Pixel coordinate grounding data:
..........

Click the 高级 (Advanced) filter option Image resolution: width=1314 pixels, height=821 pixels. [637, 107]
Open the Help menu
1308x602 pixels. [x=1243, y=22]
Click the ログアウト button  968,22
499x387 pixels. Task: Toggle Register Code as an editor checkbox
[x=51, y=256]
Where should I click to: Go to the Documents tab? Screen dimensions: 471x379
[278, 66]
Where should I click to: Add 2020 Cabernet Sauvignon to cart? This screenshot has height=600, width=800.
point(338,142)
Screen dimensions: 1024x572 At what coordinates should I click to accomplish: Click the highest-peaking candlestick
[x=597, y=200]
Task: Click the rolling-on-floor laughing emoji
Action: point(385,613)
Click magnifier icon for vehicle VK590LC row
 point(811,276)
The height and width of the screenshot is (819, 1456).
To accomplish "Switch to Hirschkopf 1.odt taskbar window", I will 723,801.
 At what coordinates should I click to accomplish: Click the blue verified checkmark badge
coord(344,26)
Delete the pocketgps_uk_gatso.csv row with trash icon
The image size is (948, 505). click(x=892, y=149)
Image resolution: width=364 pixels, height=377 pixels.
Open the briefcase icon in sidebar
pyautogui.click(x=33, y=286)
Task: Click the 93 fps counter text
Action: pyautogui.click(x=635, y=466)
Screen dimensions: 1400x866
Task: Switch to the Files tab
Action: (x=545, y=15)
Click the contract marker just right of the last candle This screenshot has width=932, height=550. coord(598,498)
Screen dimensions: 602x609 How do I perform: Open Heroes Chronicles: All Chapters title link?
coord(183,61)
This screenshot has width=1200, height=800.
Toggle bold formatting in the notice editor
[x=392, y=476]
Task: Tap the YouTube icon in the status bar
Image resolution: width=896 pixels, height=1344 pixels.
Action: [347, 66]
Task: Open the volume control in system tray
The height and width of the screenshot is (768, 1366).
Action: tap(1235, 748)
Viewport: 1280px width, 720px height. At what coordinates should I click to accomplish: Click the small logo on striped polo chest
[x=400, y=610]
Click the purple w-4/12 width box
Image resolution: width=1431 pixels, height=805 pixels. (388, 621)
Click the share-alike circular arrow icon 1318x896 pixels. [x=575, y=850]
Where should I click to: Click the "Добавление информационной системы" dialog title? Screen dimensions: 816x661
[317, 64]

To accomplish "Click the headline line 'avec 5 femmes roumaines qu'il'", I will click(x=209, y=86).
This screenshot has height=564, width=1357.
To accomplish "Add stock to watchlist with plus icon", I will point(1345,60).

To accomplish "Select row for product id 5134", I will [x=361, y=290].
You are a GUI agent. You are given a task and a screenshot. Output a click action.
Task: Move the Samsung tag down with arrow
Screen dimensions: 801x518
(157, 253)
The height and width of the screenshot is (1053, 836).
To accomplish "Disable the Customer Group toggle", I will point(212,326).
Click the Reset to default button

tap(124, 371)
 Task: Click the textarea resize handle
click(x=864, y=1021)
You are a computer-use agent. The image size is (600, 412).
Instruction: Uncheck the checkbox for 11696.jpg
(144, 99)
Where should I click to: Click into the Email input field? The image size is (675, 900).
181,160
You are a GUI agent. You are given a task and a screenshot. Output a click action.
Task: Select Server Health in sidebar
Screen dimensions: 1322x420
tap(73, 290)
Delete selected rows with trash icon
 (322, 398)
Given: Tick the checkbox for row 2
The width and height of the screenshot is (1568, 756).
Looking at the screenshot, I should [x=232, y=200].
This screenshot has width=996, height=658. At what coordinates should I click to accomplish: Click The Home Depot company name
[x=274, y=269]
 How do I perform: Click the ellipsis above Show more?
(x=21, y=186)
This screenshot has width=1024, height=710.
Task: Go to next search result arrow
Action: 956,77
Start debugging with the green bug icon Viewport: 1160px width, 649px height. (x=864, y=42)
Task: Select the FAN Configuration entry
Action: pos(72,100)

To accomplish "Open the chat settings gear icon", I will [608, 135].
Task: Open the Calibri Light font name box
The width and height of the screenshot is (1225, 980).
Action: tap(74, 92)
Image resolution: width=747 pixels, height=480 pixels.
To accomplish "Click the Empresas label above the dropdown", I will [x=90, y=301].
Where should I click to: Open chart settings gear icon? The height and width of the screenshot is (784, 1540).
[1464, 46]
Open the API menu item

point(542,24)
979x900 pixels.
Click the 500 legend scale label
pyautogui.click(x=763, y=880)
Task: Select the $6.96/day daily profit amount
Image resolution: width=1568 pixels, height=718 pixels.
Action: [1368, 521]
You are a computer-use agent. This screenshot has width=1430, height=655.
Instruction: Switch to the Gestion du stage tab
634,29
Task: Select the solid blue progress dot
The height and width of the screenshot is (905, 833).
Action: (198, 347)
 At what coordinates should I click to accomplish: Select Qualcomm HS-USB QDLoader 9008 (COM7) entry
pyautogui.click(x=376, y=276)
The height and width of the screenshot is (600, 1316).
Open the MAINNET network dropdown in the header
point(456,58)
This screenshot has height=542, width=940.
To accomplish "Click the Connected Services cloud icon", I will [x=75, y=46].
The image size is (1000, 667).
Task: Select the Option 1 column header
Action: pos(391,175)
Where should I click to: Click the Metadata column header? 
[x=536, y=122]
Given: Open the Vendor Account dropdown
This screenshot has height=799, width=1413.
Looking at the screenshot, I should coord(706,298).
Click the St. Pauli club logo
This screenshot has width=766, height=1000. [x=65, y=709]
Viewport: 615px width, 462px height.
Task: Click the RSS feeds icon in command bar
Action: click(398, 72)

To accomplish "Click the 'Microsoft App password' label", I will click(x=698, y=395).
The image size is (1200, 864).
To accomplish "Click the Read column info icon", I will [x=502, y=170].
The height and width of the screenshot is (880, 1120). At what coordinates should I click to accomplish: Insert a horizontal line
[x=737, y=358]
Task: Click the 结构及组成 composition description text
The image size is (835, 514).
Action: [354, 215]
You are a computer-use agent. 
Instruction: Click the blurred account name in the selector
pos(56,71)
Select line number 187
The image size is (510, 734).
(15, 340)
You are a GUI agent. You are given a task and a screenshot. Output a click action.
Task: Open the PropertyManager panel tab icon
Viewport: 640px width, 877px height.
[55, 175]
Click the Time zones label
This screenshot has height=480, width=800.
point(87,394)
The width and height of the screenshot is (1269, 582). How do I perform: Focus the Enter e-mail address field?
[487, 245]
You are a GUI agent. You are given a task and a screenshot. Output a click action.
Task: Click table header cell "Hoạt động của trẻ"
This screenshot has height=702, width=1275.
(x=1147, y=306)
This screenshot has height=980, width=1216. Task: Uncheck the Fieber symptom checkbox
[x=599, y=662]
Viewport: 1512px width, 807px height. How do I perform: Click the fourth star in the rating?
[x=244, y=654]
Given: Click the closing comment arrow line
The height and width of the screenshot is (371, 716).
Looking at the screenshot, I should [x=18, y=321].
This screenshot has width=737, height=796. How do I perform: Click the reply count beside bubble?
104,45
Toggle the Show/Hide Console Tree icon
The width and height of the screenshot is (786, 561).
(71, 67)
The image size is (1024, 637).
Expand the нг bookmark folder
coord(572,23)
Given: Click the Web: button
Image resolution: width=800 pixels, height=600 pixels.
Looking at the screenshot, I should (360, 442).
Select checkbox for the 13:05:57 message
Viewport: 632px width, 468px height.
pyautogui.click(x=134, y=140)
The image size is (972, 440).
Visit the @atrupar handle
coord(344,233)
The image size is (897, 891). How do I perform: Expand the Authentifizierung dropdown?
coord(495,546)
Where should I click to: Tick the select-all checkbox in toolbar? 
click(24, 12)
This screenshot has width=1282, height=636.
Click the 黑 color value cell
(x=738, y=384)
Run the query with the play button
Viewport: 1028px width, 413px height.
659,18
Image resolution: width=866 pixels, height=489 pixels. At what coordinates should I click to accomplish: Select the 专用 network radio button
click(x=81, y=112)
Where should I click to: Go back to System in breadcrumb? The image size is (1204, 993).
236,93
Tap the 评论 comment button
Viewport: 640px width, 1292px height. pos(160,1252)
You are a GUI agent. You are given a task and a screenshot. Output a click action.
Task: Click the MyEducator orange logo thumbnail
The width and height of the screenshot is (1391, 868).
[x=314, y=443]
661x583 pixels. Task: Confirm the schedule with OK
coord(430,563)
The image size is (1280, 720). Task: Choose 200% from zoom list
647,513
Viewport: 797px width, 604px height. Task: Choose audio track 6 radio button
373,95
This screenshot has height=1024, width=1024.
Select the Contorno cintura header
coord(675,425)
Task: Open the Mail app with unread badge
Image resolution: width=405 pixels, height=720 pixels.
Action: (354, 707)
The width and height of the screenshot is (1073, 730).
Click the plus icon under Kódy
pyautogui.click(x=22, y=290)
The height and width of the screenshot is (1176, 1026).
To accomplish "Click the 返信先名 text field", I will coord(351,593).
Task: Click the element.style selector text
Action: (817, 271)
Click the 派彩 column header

..........

= EXERCISE BRIEF =
The required answer is the exact run of lines above starting at the line with "The height and width of the screenshot is (905, 833)." and ending at the line with "This screenshot has height=542, width=940.", with both ends present.

= REPLY TO THE TASK =
The height and width of the screenshot is (905, 833).
Action: (198, 347)
 At what coordinates should I click to accomplish: Select Qualcomm HS-USB QDLoader 9008 (COM7) entry
pyautogui.click(x=376, y=276)
The height and width of the screenshot is (600, 1316).
Open the MAINNET network dropdown in the header
point(456,58)
This screenshot has height=542, width=940.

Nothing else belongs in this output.